■ **What needs to be done**: Exact output of all the records is required.

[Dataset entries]
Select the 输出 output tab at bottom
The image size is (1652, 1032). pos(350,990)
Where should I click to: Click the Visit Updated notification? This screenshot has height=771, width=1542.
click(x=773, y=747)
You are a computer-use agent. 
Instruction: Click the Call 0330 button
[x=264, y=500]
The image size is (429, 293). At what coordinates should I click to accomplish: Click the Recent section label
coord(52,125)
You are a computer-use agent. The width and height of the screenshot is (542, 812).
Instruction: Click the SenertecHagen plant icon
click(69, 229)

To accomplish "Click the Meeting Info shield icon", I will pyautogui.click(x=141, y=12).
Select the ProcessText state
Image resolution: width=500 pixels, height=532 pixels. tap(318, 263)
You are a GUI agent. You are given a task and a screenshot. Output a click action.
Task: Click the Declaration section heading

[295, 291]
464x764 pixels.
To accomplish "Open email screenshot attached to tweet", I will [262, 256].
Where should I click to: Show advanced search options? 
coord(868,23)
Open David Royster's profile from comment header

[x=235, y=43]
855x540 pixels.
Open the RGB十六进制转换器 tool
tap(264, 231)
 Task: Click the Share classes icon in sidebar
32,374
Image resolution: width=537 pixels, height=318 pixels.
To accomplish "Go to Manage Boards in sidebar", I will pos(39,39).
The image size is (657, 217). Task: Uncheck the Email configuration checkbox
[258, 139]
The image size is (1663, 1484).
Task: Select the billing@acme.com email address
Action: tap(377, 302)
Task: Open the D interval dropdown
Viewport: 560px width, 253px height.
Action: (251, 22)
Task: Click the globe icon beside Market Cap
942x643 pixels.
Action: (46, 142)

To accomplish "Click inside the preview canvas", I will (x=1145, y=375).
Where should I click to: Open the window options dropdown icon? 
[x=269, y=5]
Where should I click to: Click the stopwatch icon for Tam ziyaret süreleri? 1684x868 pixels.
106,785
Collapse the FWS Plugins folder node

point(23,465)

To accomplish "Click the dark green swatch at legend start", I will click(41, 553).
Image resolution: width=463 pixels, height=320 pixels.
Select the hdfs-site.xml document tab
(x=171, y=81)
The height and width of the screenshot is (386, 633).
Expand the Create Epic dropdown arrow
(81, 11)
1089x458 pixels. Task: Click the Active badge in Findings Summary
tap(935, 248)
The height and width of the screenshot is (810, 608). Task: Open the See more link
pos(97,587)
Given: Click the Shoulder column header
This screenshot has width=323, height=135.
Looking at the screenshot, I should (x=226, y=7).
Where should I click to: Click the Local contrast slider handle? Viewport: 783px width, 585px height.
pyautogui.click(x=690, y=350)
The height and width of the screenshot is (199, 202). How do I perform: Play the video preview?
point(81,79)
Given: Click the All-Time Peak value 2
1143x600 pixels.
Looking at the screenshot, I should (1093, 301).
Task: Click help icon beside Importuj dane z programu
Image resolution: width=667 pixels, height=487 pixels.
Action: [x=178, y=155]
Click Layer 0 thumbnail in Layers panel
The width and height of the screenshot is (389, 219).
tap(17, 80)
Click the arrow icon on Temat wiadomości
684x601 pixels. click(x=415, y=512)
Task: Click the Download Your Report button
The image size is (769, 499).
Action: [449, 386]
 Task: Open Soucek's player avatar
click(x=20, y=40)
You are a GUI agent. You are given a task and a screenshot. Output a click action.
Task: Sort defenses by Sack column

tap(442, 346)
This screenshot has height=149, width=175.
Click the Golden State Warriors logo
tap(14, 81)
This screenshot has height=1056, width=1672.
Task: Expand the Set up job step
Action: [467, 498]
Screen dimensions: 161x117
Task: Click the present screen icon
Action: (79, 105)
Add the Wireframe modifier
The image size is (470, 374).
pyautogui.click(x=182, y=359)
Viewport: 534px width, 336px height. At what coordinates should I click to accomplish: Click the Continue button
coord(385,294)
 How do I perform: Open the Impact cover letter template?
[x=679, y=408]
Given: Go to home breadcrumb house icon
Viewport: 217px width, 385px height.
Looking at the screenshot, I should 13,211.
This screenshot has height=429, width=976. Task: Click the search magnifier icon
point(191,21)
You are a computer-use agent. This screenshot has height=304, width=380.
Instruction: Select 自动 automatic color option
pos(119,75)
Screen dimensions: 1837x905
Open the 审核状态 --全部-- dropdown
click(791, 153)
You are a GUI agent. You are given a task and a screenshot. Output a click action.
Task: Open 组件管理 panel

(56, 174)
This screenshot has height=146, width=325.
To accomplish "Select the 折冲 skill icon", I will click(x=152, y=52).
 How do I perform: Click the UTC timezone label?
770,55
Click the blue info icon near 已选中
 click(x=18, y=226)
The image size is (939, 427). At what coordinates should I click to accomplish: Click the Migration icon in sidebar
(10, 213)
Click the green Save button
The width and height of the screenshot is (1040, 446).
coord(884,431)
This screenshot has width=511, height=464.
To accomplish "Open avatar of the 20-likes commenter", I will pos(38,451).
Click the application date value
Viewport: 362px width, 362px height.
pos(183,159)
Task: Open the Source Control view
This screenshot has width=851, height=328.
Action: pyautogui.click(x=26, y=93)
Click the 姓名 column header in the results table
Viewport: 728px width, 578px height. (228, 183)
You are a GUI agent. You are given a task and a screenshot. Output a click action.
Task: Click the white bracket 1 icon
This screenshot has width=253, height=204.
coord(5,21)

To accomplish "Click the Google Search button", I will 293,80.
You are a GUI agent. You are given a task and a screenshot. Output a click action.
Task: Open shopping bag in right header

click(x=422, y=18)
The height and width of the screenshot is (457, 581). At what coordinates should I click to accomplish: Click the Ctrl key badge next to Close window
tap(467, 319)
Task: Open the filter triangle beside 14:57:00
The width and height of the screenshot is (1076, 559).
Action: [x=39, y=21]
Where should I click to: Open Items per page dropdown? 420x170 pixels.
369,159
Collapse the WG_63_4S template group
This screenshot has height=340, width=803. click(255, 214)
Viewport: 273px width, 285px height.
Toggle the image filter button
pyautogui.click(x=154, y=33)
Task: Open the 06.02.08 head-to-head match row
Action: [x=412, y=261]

■ **Answer**:
Select the 输出 output tab at bottom
The image size is (1652, 1032). pos(350,990)
Where should I click to: Click the Visit Updated notification? This screenshot has height=771, width=1542.
click(x=773, y=747)
You are a computer-use agent. 
Instruction: Click the Call 0330 button
[x=264, y=500]
The image size is (429, 293). At what coordinates should I click to accomplish: Click the Recent section label
coord(52,125)
You are a computer-use agent. The width and height of the screenshot is (542, 812).
Instruction: Click the SenertecHagen plant icon
click(69, 229)

To accomplish "Click the Meeting Info shield icon", I will pyautogui.click(x=141, y=12).
Select the ProcessText state
Image resolution: width=500 pixels, height=532 pixels. tap(318, 263)
You are a GUI agent. You are given a task and a screenshot. Output a click action.
Task: Click the Declaration section heading

[295, 291]
464x764 pixels.
To accomplish "Open email screenshot attached to tweet", I will [262, 256].
Where should I click to: Show advanced search options? 
coord(868,23)
Open David Royster's profile from comment header

[x=235, y=43]
855x540 pixels.
Open the RGB十六进制转换器 tool
tap(264, 231)
 Task: Click the Share classes icon in sidebar
32,374
Image resolution: width=537 pixels, height=318 pixels.
To accomplish "Go to Manage Boards in sidebar", I will pos(39,39).
The image size is (657, 217). Task: Uncheck the Email configuration checkbox
[258, 139]
The image size is (1663, 1484).
Task: Select the billing@acme.com email address
Action: tap(377, 302)
Task: Open the D interval dropdown
Viewport: 560px width, 253px height.
Action: (251, 22)
Task: Click the globe icon beside Market Cap
942x643 pixels.
Action: (46, 142)

To accomplish "Click inside the preview canvas", I will (x=1145, y=375).
Where should I click to: Open the window options dropdown icon? 
[x=269, y=5]
Where should I click to: Click the stopwatch icon for Tam ziyaret süreleri? 1684x868 pixels.
106,785
Collapse the FWS Plugins folder node

point(23,465)

To accomplish "Click the dark green swatch at legend start", I will click(41, 553).
Image resolution: width=463 pixels, height=320 pixels.
Select the hdfs-site.xml document tab
(x=171, y=81)
The height and width of the screenshot is (386, 633).
Expand the Create Epic dropdown arrow
(81, 11)
1089x458 pixels. Task: Click the Active badge in Findings Summary
tap(935, 248)
The height and width of the screenshot is (810, 608). Task: Open the See more link
pos(97,587)
Given: Click the Shoulder column header
This screenshot has width=323, height=135.
Looking at the screenshot, I should (x=226, y=7).
Where should I click to: Click the Local contrast slider handle? Viewport: 783px width, 585px height.
pyautogui.click(x=690, y=350)
The height and width of the screenshot is (199, 202). How do I perform: Play the video preview?
point(81,79)
Given: Click the All-Time Peak value 2
1143x600 pixels.
Looking at the screenshot, I should (1093, 301).
Task: Click help icon beside Importuj dane z programu
Image resolution: width=667 pixels, height=487 pixels.
Action: [x=178, y=155]
Click Layer 0 thumbnail in Layers panel
The width and height of the screenshot is (389, 219).
tap(17, 80)
Click the arrow icon on Temat wiadomości
684x601 pixels. click(x=415, y=512)
Task: Click the Download Your Report button
The image size is (769, 499).
Action: [449, 386]
 Task: Open Soucek's player avatar
click(x=20, y=40)
You are a GUI agent. You are given a task and a screenshot. Output a click action.
Task: Sort defenses by Sack column

tap(442, 346)
This screenshot has height=149, width=175.
Click the Golden State Warriors logo
tap(14, 81)
This screenshot has height=1056, width=1672.
Task: Expand the Set up job step
Action: [467, 498]
Screen dimensions: 161x117
Task: Click the present screen icon
Action: (79, 105)
Add the Wireframe modifier
The image size is (470, 374).
pyautogui.click(x=182, y=359)
Viewport: 534px width, 336px height. At what coordinates should I click to accomplish: Click the Continue button
coord(385,294)
 How do I perform: Open the Impact cover letter template?
[x=679, y=408]
Given: Go to home breadcrumb house icon
Viewport: 217px width, 385px height.
Looking at the screenshot, I should 13,211.
This screenshot has height=429, width=976. Task: Click the search magnifier icon
point(191,21)
You are a computer-use agent. This screenshot has height=304, width=380.
Instruction: Select 自动 automatic color option
pos(119,75)
Screen dimensions: 1837x905
Open the 审核状态 --全部-- dropdown
click(791, 153)
You are a GUI agent. You are given a task and a screenshot. Output a click action.
Task: Open 组件管理 panel

(56, 174)
This screenshot has height=146, width=325.
To accomplish "Select the 折冲 skill icon", I will click(x=152, y=52).
 How do I perform: Click the UTC timezone label?
770,55
Click the blue info icon near 已选中
 click(x=18, y=226)
The image size is (939, 427). At what coordinates should I click to accomplish: Click the Migration icon in sidebar
(10, 213)
Click the green Save button
The width and height of the screenshot is (1040, 446).
coord(884,431)
This screenshot has width=511, height=464.
To accomplish "Open avatar of the 20-likes commenter", I will pos(38,451).
Click the application date value
Viewport: 362px width, 362px height.
pos(183,159)
Task: Open the Source Control view
This screenshot has width=851, height=328.
Action: pyautogui.click(x=26, y=93)
Click the 姓名 column header in the results table
Viewport: 728px width, 578px height. (228, 183)
You are a GUI agent. You are given a task and a screenshot. Output a click action.
Task: Click the white bracket 1 icon
This screenshot has width=253, height=204.
coord(5,21)

To accomplish "Click the Google Search button", I will 293,80.
You are a GUI agent. You are given a task and a screenshot. Output a click action.
Task: Open shopping bag in right header

click(x=422, y=18)
The height and width of the screenshot is (457, 581). At what coordinates should I click to accomplish: Click the Ctrl key badge next to Close window
tap(467, 319)
Task: Open the filter triangle beside 14:57:00
The width and height of the screenshot is (1076, 559).
Action: [x=39, y=21]
Where should I click to: Open Items per page dropdown? 420x170 pixels.
369,159
Collapse the WG_63_4S template group
This screenshot has height=340, width=803. click(255, 214)
Viewport: 273px width, 285px height.
Toggle the image filter button
pyautogui.click(x=154, y=33)
Task: Open the 06.02.08 head-to-head match row
Action: [x=412, y=261]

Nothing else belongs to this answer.